Зная вышеперечисленное, стоит теперь обратиться к тексту новеллы, однако, напомнив, что же подразумевается здесь под словом новелла. Хотя исследователь и подчеркивает, что теоретического определения термина «не существует скорее всего потому, что при всей своей структурной концентрированности новелла предстает в реальности в виде достаточно разнообразных вариантов, обусловленных культурно-историческими разли­чиями» (Мелетинский 1990, с. 3), далее вполне определенно утверждает: «…сама краткость является существенным признаком новеллы. <…> Краткость коррелирует с однособытийностью и со структурной интенсивностью, концентрацией раз­личных ассоциаций, использованием символов и т. д. Все это в принципе ведет и к ярко выраженной кульминации в виде пово­ротного пункта композиционной “кривой”. С краткостью кос­венно связана и тенденция к преобладанию действия над реф­лексией, психологическим анализом, хотя… на более позднем этапе были созданы и замечательные психологические новеллы, в которых самым важным было “внутреннее” действие, пусть даже в виде “подтекста”.<…> Вместе с тем краткость, концентрированность, примат действия и важность композици­онного “поворота” способствуют появлению в рамках новеллы элементов драматизма. Все указанные признаки не исключительно принадлежат новелле, но их внутренняя связная совокупность характерна для этого жанра» (Мелетинский 1990, с. 4–5).
....
→ **КОРОТКОЕ ЗАДАНИЕ**: Продолжите текст о признаках новеллы, начав сразу после его последнего предложения.
....
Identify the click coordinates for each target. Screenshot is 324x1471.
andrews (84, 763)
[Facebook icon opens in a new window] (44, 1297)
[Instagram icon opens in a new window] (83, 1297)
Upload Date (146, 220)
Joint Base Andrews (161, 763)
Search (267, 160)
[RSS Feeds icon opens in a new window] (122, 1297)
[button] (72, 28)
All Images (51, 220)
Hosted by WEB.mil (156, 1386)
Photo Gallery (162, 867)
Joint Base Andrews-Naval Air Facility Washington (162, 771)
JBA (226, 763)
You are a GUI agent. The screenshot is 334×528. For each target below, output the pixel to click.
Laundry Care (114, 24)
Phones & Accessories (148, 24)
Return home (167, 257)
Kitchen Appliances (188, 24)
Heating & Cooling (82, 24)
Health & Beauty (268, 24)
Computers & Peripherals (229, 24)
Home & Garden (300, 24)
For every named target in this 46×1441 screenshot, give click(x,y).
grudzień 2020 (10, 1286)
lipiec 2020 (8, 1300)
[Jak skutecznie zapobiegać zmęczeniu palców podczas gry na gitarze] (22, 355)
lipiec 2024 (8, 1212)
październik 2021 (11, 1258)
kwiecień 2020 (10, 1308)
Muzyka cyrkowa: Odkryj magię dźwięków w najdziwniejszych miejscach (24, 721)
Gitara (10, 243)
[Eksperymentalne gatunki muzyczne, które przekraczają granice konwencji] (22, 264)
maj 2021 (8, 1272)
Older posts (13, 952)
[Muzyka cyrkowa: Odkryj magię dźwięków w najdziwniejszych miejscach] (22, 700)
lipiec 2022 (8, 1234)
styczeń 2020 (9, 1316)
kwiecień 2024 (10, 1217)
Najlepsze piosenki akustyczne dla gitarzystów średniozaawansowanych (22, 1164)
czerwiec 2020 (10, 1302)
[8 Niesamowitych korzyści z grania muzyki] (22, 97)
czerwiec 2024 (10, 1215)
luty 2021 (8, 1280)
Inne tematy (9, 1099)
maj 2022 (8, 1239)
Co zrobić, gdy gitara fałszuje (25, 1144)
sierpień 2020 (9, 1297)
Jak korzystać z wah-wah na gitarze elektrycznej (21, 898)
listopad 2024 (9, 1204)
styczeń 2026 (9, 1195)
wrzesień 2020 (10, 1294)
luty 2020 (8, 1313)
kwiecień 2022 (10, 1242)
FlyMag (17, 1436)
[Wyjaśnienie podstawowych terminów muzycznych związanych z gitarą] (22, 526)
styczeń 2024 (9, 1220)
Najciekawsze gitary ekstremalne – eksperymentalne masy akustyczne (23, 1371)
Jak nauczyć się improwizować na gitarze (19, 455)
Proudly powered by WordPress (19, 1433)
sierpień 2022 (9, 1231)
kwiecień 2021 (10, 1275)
....
→ **ОТВЕТ НА ЗАДАНИЕ**:
Новелла «Подброшенные руны» (2) впервые опубликована в 1911 г. во втором сборнике М. Р. Джеймса «Новые рассказы антиквария о привидениях». Поскольку ранние джеймсовские новеллы тяготеют к циклизации и объединены единым повествователем, надо напомнить еще о нескольких закономерностях функционирования произведений этого жанра: «…новелла не претендует на универсальность, как большие эпические жанры. Изображая отдельные случаи и удивительные события, новелла и даже тяготеющие к ней предновеллистические формы подаются сознательно как своего рода фрагмент, осколок универсальной картины мира, предполагающий наличие многих других фрагментов, дополняющих, усложняющих, обогащающих картину мира. Отсюда вытекают два важных следствия: во-первых, тот же новеллист очень часто предлагает некое циклическое собрание новелл, рисующих заведомо разные ситуации и трактующих аналогич­ные ситуации с разных сторон, по-разному их интерпретирую­щих, иногда с нарочитой установкой на дополнительную дистри­буцию», а во-вторых, «выход за пределы новеллы как фрагмента большого мира часто выражается во вставлении серии новелл в об­рамляющую раму. Между рамой и новеллами возникают при этом своеобразная “перекличка”, аналогии и контрасты, уточняющие общий смысл. <…>. Функцию, аналогичную обрамлению цикла новелл, может исполнять и введение повествователей, одного или нескольких, в отдельные новеллы, необязательно входящие в какие-то циклы» (Мелетинский 1990, с. 6).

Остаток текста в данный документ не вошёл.